November 20, 2001
7:00 PM Presentation
OEC Auditorium
(O'Shaughnessy Education Center)
OOPSLA Review
and
An Introduction to the Python-based Zope Web Application Development Environment
Presented by Gary Berosik
Topic Summary
Speaker Information
References and Links
OOPSLA report (coming soon)
A listing of a few of the ~455 Zope Products
Slides:
[PowerPoint]
Gary was the only person in attendance who attended this year's OOPSLA. Gary reported on the conference, and his experiences. His experience report will be posted here soon.

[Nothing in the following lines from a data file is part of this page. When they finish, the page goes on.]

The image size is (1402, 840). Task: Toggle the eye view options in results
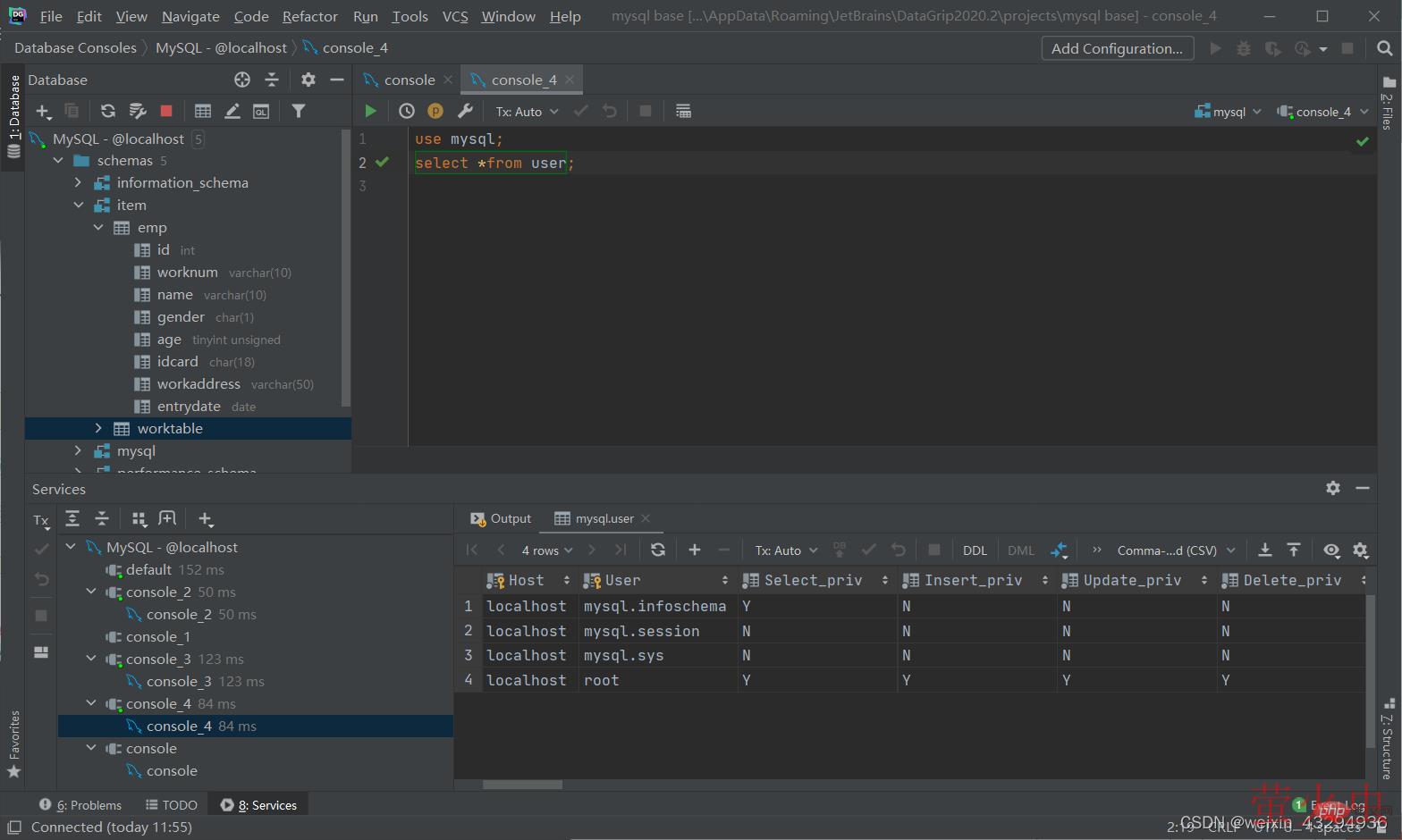click(x=1331, y=550)
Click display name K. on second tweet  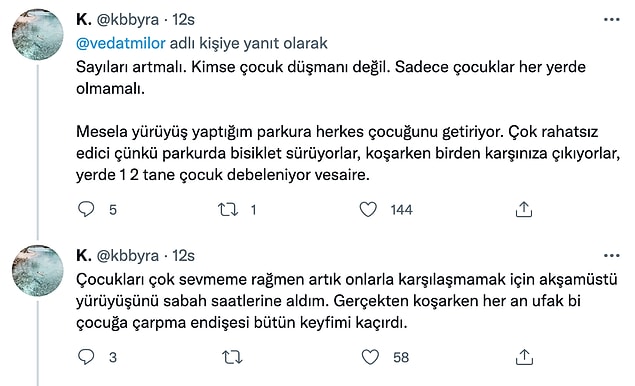(x=84, y=256)
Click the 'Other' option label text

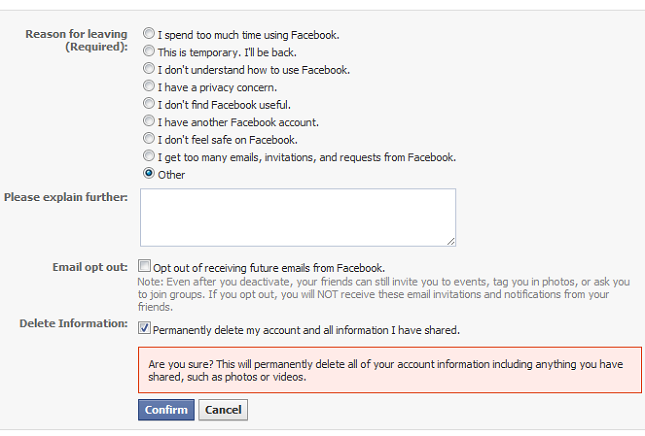click(x=170, y=175)
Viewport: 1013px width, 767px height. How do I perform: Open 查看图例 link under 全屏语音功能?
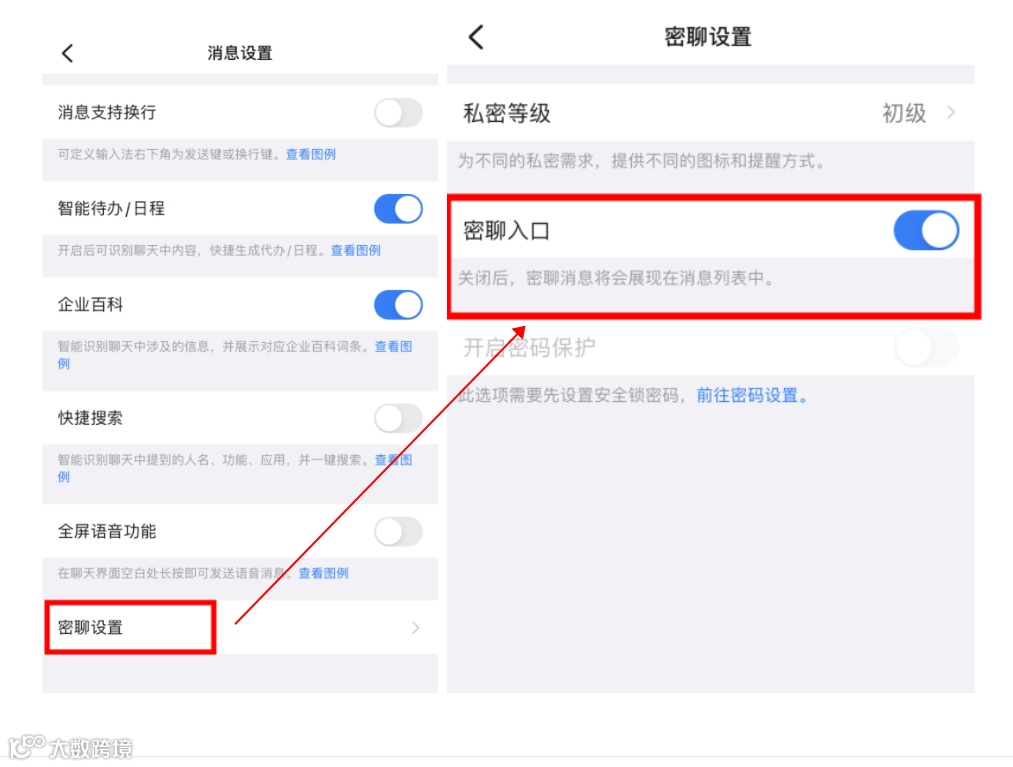[x=324, y=573]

Gary then offered an introduction to Zope, the leading Open Source web application server. Zope enables teams to collaborate in the creation and management of dynamic web-based business applications such as intranets and portals. Zope makes it easy to build features such as site search, news, personalization, and e-commerce into your web applications. Zope is written (and extensible with) Python, a powerful object-oriented programming language, with performance sensitive components written in C.
Gary Berosik will presented a short demonstration on how he's been using Zope to provide some useful intranet services for the Technical Education and Training group at West Group.
An Introduction to Zope by DevShed.com.
Three Faces of XML in Zope Services, Documents, Datastores by Jon Udell.
The Zope Book online.
WEB WATCH: And Then Came Zope... by Larry O'Brien in Software Development Times.
Zope Sites for the Newbie to Review.
Gary Berosik has a B.A. in mathematics and quantitative methods from the University of St. Thomas, and has completed extensive postgraduate work at several schools including Minnesota State University at Mankato, University of Minnesota, and Carnegie Mellon University.
Since 1967, Gary has worked in many different capacities in various computer-related fields. His roles include computer programming officer in the US Air Force, software engineer and principal research scientist at Honeywell Defense and R&D divisions, and principal software engineer at Object/FX.
Gary has taught object-oriented software courses since 1989 for several major companies, including Honeywell, ITP Systems (Boston), and Sematech. As an adjunct faculty member of the University of St. Thomas's graduate programs since 1993, he has taught object-oriented analysis and design courses and most recently, object-oriented patterns and architectures.
In 1998, Gary joined the Thomson Legal & Regulatory Technical Education and Training team, located at West Group in Eagan, Minnesota, as an internal developer and instructor of object technology courses, and coordinator of technology courses and events. Within the company, he teaches several software development courses including Object-Oriented Analysis, Object-Oriented Design, Object-Oriented Design Pattern Basics, In Search of Excellent Requirements, Use Case Workshop, Introduction to the JUnit Testing Framework, and a Python book study group.
His personal interests include playing jazz percussion in small ensembles, calligraphy, photography, and strategy games.